Don’t Follow the Crowd on Wall Street — Except Hedge Funds’ Most Popular Stocks

Following the crowd is generally a recipe for making bad decisions, minimal returns and even losses on Wall Street, but what if that crowd is made up of hedge fund managers that are consistently beating the market betting on the most popular stocks?

According to Goldman Sachs’ recent analysis of 855 hedge funds whose assets total $2.1 trillion of the industry’s $3.2 trillion total, stocks that are the most owned by hedge funds have been outperforming the market as a whole for several years now. In fact, just in 2019, hedge fund managers have beaten the S&P 500 by 3%, and investors who have bought the most popular stocks have seen the best returns.
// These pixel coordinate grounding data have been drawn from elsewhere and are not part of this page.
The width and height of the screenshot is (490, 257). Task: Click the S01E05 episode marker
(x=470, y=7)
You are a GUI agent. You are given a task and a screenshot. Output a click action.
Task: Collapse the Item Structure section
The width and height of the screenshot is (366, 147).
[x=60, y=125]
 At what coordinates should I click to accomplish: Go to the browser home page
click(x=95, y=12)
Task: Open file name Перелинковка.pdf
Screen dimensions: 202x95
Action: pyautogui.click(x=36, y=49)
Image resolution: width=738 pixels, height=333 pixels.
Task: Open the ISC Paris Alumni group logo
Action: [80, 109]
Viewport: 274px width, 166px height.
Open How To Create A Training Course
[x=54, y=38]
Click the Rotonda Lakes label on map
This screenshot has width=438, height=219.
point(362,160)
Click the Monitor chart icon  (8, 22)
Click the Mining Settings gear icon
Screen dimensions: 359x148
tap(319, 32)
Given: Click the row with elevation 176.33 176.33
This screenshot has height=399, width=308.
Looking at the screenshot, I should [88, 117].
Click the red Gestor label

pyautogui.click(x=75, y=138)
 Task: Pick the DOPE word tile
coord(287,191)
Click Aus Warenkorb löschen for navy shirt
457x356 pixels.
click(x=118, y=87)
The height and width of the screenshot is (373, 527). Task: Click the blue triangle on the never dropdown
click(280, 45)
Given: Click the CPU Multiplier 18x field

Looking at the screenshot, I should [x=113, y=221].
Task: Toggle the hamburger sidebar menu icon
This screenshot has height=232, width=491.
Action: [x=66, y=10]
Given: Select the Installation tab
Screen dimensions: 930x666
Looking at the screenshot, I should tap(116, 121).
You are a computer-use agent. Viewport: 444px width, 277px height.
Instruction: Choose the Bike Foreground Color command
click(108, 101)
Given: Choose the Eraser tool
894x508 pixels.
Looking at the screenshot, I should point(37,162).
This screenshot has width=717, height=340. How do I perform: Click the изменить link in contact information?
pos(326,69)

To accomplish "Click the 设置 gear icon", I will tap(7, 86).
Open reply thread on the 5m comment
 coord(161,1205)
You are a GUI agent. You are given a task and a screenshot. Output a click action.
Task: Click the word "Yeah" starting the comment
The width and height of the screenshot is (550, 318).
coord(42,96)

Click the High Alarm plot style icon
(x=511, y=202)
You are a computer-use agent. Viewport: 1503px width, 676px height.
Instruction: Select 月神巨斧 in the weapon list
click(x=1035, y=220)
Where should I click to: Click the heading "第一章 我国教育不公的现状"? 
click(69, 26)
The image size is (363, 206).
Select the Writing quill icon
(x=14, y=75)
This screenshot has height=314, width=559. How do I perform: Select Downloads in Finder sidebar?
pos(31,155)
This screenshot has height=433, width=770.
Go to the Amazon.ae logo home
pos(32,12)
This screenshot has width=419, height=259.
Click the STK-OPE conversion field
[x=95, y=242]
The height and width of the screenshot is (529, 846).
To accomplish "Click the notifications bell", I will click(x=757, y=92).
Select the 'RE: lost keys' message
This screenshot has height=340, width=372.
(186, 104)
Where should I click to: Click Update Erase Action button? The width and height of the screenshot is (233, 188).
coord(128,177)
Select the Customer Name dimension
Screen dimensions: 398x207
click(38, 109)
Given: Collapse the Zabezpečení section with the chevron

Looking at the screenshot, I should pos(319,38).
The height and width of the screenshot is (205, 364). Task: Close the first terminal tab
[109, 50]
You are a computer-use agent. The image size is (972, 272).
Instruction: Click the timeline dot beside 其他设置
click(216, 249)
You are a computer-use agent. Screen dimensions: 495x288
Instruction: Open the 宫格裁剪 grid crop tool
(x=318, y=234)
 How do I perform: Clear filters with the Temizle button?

“Despite the strong track record of popular hedge fund stocks, investors often view high ownership as a negative trait when evaluating stock prospects. Clients often ask us to include hedge fund ownership data in stock screens, expressing a preference for buying ‘under-owned’ stocks,” Goldman strategist Ben Snider wrote in a note to clients. “In fact, during the past decade hedge fund popularity has been a more useful criterion for selecting stocks than valuations.”

The 855 hedge funds have returned 8% year to date for 2019.

But the basket of stocks with the most popular long positions (ie. Amazon, Facebook, Google parent Alphabet, Alibaba, Netflix, Celegne, Visa and Microsoft)?

They’ve returned a whopping 18%, soaring past the S&P 500’s year-to-date earnings of 15% through the first quarter, which is when Goldman conducted its study.

According to a recent article by CNBC, stocks appearing in the top 10 portfolio positions have beaten the S&P 500 61% of the time since 2001, with an average excess return of 0.55 percentage points. Funds that hold the most shares of the those stocks have been the market 63% of the time with an average excess return of 1.96 percentage points.

“The signals from hedge fund popularity and valuation have been particularly useful in combination, especially for investors with slightly longer investment horizons. During the past decade, popular stocks have generally outperformed unpopular stocks across both 3- and 12-month investment horizons,” Snider wrote.

Which makes what stocks you pick all the more important.